Elon Musk’s attack on Waymo is a hypocritical projection

Ippolito Visconti Author Automotive
Musk recently had the gall to dismiss Waymo’s current fleet of 2,500 operational, fully self-driving vehicles as “rookie numbers”.
tesla robotaxi

Year after year since 2018, Elon Musk has delivered his famously reliable prediction. Tesla will finally solve Full Self-Driving “by the end of the year” or, failing that, “next year”. It has never happened. This year’s supposed victory lap involved the launch of a Robotaxi service in Austin, Texas. An effort so small-scale and geofenced it immediately exposed Musk’s hypocrisy, as he has previously criticized Waymo for the exact same limitations.

tesla robotaxi

The situation becomes even more ironic when comparing fleet sizes and safety records. Despite running its service with human supervisors, Tesla’s Robotaxi crash rate is nearly double that of Waymo, which operates its fully autonomous service without human employees onboard.
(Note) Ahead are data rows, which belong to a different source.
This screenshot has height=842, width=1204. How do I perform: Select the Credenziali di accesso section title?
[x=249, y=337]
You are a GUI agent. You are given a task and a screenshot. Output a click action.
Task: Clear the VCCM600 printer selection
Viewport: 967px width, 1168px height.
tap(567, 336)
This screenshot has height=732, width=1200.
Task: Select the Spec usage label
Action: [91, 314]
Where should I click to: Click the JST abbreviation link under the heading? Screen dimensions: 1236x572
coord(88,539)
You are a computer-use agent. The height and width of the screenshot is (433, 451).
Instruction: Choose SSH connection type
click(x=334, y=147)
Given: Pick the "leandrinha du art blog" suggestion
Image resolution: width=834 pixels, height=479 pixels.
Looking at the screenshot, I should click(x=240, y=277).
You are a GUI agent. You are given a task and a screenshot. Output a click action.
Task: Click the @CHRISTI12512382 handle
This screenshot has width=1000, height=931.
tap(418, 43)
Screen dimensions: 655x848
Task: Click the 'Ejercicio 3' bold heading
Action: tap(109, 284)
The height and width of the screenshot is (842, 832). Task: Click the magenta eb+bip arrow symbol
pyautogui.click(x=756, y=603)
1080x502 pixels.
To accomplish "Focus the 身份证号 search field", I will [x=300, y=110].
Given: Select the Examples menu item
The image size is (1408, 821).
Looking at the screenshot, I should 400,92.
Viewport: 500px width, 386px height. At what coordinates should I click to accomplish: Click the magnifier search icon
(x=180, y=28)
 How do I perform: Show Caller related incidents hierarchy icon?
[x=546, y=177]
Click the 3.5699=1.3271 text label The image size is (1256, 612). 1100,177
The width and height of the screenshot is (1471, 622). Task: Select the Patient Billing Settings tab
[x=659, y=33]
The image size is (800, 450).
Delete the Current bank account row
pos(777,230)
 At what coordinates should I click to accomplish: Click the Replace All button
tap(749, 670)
Yet, Musk recently had the gall to dismiss Waymo’s current fleet of 2,500 operational, fully self-driving vehicles as “rookie numbers”. To put that comment in context, Tesla is believed to have a paltry 30 Robotaxis in Austin. While the company claims to run a service in the Bay Area, it’s officially categorized as simple ride-hailing because human drivers remain in the driver’s seat, and Tesla hasn’t even applied for the necessary autonomous driving permit in California.

waymo robotaxi

Tesla has resorted to increasingly disingenuous claims about its Full Self-Driving (FSD) system being statistically “safer than humans”. This misleading data relies on the quarterly “Autopilot Safety Report”, a document notoriously optimized for PR, not transparency.

The report suffers from three main flaws. First, the methodology is self-declared. Only accidents severe enough to deploy an airbag are counted, conveniently omitting minor fender-benders. Second, there is a distinct road type bias. Autopilot is predominantly used on safer, limited-access highways, skewing the comparison against human drivers whose data includes dangerous urban and rural roads. Finally, the driver mix is inherently safer. Tesla owners are typically affluent, tech-savvy early adopters who statistically crash less frequently than the general public.

While Tesla has recently begun separating Autopilot and FSD mileage data, the foundational problem remains a matter of semantics: even with the flawed data, the correct claim Tesla should be making is that FSD with human supervision is safer than human drivers alone. The battle is not “FSD versus humans”, it is FSD + humans versus humans.